What just happened?
Last I checked I was squaring up a rotund, homegrown pumpkin on my front stoop, craning my neck to see if the October issue of Martha was in my postman's hot little hand.
And there it came and there it went. And ThanksgivingChristmasandNewYear's rolled by right along with it.
I wouldn't say that 2010 was a bad year, either. It was fraught with good times and tough times, elation and despair, frustration and epiphany. January through August, which seem like eons ago, were spent grasping for a nursing job, whilst the summer was whiled away making-over the greater Southpoint area at the nations most user-friendly cosmetic store. [Would you like to sign up for two free issues of InStyle magazine?] And then came the job offer that was both impossible and incredible in the same breath. Scrubs, stethoscope, and a full tank of gas, I headed south for the winter. Well, three days a week at least.

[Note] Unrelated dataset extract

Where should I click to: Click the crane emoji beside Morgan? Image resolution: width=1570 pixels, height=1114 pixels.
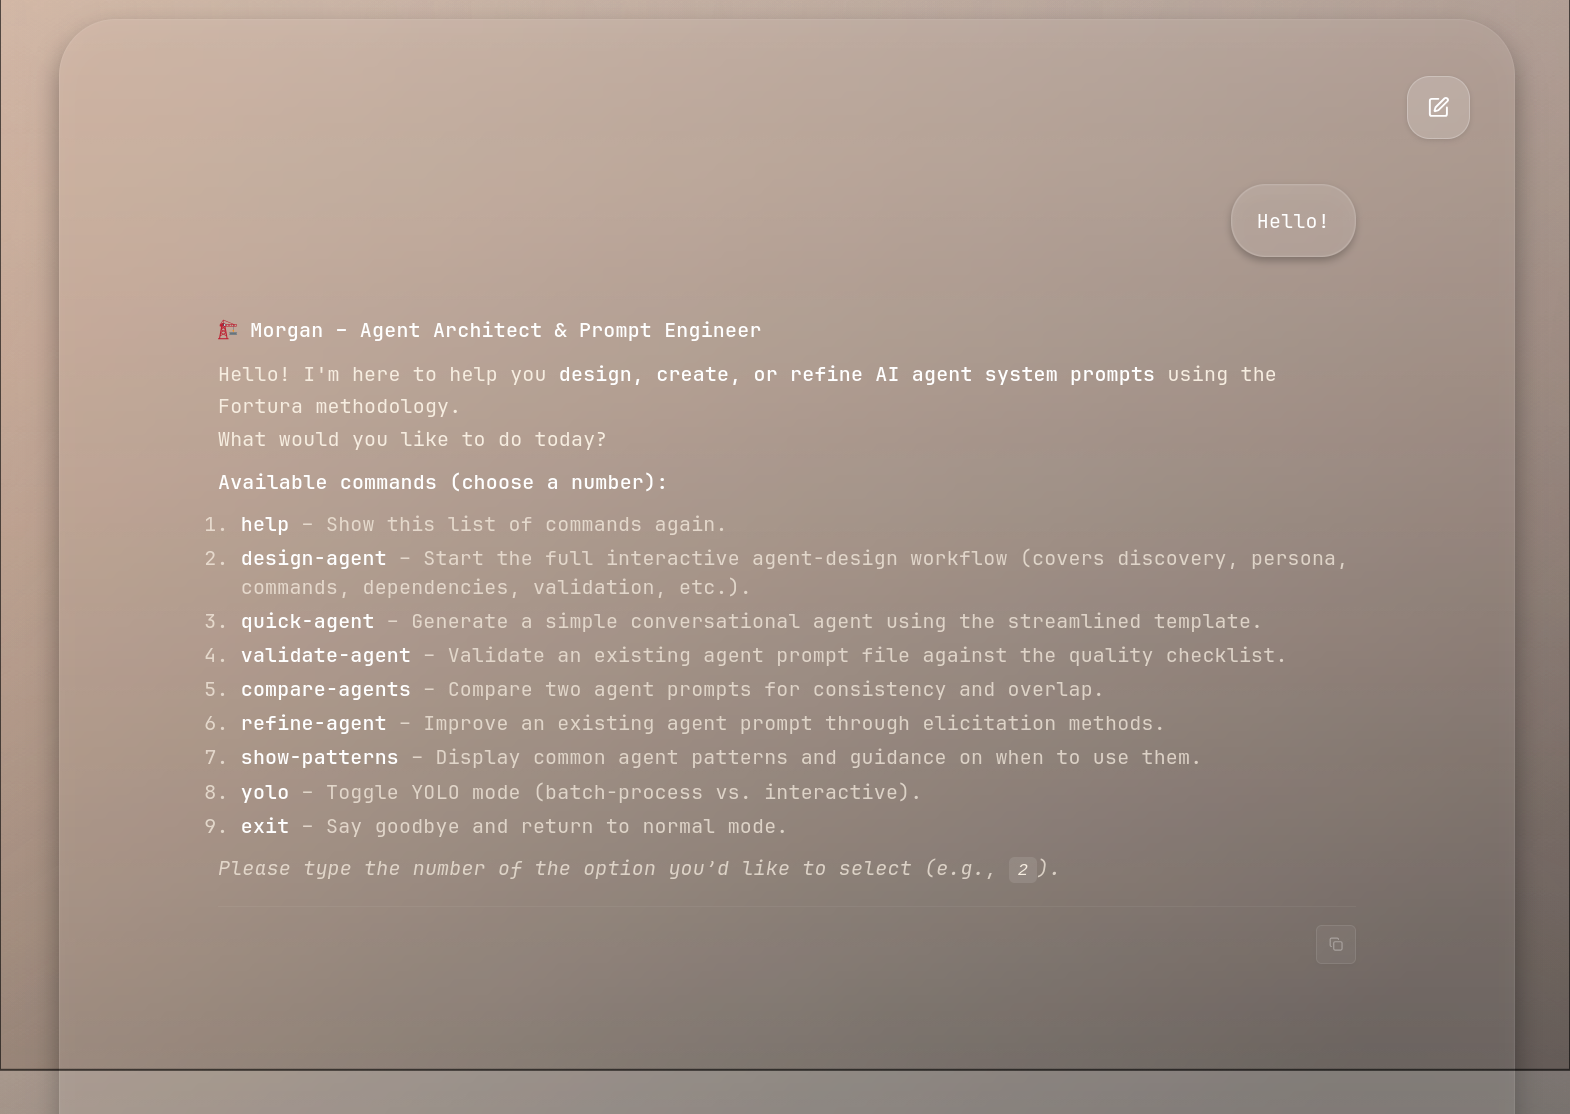tap(228, 330)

One thing I've learned in my sage 24 years of life is that things rarely go as planned. Plans are for the birds. Plans are unmet expectations waiting to happen. Disappointment in the flesh. Do I sound jaded? I don't mean to be. I'm declaring the folly of plans, not the futility of hope, mind you. Hopes are altogether different than plans. Hopes are born of God, plans are ferreted out my me, myself, and I. To hope is to trust. To plan is to control. And to contrive to control is to cater to that niggling little part of me that doesn't hope, trust, or persevere. To give over to the bully who mutters in a huff, "if you want it done right, do it yourself!" is to deny the sovereignty of my Maker. Do I really think I know better? Sheesh.
And so 2011, I relinquish my resolutions, my plans, my deadlines.
But I will keep tight hold of Hope, tucked in my heart and held by a string.